**Task directions:** Once you reach the line that holds "Task: Click the pin icon next to CMShared" in the listing below, output it and every line after it through the line that holds "You are a computer-use agent. The", word for word.
::::
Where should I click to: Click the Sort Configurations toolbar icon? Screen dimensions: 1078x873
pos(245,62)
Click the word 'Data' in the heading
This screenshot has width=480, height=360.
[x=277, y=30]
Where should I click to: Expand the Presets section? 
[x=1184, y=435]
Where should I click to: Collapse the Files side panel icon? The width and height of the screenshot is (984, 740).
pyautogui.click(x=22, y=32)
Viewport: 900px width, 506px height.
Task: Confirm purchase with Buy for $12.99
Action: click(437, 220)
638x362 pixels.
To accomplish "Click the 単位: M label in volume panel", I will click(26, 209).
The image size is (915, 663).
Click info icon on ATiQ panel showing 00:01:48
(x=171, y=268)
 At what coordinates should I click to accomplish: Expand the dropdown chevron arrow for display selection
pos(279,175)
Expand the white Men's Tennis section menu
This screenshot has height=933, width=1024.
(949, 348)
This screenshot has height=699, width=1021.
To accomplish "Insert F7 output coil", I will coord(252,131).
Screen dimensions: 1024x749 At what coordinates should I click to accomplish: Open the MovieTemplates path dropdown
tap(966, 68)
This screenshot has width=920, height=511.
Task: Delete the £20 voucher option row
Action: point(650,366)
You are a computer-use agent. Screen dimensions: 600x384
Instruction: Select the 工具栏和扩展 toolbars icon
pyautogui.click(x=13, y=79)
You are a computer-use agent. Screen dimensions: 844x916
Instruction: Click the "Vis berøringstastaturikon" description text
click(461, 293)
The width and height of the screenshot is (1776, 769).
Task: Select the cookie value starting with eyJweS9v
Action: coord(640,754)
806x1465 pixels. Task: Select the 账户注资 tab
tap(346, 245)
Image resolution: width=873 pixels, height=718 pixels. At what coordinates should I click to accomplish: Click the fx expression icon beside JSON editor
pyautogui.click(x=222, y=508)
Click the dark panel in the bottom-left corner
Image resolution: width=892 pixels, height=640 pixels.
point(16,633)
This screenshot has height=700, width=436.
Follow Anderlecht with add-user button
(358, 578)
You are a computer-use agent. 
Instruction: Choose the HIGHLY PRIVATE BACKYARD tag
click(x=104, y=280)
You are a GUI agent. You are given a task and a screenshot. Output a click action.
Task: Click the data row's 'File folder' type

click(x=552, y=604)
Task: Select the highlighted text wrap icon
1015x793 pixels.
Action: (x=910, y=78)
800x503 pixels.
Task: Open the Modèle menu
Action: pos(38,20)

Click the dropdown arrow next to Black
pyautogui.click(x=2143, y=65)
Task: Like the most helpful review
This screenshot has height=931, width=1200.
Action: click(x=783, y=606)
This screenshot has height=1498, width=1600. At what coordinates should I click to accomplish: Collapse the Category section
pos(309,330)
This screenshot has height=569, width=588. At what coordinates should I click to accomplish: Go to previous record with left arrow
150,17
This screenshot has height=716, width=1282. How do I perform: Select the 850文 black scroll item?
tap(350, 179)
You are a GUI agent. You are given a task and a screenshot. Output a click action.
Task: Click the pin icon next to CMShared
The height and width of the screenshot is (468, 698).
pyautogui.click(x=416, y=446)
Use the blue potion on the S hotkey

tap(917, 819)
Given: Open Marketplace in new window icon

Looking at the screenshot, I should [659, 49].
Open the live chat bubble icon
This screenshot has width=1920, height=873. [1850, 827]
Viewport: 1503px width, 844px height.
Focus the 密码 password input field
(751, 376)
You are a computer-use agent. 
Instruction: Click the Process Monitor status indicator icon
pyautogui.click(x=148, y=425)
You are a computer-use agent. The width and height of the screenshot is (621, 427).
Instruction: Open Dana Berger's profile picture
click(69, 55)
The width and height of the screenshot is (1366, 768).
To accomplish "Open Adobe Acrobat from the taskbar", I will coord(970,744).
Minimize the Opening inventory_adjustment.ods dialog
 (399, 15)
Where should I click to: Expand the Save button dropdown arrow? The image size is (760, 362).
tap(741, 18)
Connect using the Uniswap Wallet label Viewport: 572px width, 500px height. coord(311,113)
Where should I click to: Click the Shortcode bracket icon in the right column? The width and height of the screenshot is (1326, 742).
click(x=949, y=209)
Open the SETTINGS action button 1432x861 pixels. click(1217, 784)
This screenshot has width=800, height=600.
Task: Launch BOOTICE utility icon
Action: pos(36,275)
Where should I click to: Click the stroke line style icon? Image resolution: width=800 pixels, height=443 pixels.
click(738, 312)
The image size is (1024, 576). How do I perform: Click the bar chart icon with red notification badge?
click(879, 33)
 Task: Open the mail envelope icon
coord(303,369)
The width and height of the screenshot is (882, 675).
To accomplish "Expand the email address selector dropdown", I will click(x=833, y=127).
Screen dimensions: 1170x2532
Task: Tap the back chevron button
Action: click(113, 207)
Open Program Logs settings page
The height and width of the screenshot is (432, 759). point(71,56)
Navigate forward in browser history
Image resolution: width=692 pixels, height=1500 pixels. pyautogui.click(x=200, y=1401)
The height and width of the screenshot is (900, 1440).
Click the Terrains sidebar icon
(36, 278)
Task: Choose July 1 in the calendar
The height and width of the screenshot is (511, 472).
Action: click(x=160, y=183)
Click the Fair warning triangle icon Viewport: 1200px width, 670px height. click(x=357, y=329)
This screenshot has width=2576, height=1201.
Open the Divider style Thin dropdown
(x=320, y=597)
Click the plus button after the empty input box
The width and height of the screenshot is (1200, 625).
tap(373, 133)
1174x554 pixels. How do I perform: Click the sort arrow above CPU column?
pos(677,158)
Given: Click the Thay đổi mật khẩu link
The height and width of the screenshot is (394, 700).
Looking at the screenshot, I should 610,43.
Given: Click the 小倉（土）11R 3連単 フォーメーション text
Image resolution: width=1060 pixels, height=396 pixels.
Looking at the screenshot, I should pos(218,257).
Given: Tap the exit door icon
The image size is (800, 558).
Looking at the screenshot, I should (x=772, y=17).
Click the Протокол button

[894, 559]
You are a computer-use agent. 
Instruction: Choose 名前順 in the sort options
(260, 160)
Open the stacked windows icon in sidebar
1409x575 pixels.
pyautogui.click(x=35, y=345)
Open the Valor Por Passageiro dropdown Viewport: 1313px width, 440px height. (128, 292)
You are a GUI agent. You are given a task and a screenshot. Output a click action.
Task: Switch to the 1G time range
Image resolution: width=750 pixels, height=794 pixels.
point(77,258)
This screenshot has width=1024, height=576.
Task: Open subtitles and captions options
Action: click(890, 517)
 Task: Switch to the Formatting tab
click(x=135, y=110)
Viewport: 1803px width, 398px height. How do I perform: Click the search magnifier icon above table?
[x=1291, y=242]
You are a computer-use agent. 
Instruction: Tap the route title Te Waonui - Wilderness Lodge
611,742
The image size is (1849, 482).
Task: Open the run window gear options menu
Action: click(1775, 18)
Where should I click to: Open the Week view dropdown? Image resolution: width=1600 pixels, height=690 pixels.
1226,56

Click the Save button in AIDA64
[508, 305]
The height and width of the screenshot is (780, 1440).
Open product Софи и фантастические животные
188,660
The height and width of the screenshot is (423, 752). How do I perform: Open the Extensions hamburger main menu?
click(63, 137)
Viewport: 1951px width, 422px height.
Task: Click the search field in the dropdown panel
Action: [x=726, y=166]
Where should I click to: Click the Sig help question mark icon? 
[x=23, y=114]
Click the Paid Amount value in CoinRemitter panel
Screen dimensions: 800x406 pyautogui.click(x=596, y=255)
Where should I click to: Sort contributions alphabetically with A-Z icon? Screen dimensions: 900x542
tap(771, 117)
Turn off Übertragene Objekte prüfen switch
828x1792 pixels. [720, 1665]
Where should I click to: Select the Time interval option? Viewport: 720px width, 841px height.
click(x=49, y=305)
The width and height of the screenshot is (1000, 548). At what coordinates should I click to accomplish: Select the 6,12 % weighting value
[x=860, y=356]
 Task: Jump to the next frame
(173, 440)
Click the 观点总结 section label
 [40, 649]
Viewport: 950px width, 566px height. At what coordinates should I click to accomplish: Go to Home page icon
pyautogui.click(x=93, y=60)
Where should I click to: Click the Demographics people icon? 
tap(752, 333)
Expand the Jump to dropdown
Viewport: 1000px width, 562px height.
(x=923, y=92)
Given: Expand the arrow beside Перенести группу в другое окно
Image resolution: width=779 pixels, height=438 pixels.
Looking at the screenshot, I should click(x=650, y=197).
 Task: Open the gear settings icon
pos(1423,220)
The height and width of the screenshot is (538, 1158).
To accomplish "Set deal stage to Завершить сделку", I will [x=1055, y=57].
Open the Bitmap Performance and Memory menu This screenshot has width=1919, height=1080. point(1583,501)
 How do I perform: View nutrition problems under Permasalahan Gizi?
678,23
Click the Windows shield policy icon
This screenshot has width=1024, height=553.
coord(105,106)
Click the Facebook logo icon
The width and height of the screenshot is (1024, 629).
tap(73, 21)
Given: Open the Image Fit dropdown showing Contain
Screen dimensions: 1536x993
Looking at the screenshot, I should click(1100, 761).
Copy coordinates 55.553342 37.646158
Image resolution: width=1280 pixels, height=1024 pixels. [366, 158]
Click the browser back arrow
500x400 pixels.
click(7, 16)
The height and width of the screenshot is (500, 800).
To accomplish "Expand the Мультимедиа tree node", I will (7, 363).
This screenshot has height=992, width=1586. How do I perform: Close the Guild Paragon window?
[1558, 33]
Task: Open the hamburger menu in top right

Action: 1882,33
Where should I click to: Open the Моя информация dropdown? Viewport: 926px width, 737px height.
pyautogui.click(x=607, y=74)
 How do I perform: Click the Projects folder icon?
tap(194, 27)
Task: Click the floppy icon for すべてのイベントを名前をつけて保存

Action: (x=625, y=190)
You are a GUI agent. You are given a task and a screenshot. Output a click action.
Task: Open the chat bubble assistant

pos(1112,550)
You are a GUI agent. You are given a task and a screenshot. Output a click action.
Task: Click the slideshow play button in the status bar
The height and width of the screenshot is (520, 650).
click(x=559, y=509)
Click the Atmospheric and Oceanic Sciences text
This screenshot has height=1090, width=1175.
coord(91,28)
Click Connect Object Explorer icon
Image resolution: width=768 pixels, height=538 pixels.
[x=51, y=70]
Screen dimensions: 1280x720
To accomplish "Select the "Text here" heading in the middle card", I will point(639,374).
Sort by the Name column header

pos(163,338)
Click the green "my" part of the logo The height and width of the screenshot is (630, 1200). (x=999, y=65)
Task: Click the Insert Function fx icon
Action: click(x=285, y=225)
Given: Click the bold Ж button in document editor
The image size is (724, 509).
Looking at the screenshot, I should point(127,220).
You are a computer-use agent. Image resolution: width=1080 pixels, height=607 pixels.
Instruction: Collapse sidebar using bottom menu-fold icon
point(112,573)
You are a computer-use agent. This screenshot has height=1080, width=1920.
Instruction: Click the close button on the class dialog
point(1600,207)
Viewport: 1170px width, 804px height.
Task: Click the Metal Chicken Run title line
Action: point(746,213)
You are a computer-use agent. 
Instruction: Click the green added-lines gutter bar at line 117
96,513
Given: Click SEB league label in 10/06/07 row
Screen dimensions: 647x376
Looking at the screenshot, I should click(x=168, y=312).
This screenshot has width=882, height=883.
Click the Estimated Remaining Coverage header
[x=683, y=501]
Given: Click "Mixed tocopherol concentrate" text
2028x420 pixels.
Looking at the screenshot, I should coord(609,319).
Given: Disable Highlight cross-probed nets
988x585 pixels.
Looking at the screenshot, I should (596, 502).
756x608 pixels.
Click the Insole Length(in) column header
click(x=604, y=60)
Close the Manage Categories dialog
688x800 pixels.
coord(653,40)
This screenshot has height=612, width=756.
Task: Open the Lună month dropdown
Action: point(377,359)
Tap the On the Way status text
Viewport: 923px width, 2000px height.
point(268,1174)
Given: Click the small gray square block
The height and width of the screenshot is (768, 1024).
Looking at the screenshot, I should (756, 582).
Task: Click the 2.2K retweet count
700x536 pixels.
::::
**Final answer:**
Task: Click the pin icon next to CMShared
The height and width of the screenshot is (468, 698).
pyautogui.click(x=416, y=446)
Use the blue potion on the S hotkey

tap(917, 819)
Given: Open Marketplace in new window icon

Looking at the screenshot, I should [659, 49].
Open the live chat bubble icon
This screenshot has width=1920, height=873. [1850, 827]
Viewport: 1503px width, 844px height.
Focus the 密码 password input field
(751, 376)
You are a computer-use agent. 
Instruction: Click the Process Monitor status indicator icon
pyautogui.click(x=148, y=425)
You are a computer-use agent. The width and height of the screenshot is (621, 427).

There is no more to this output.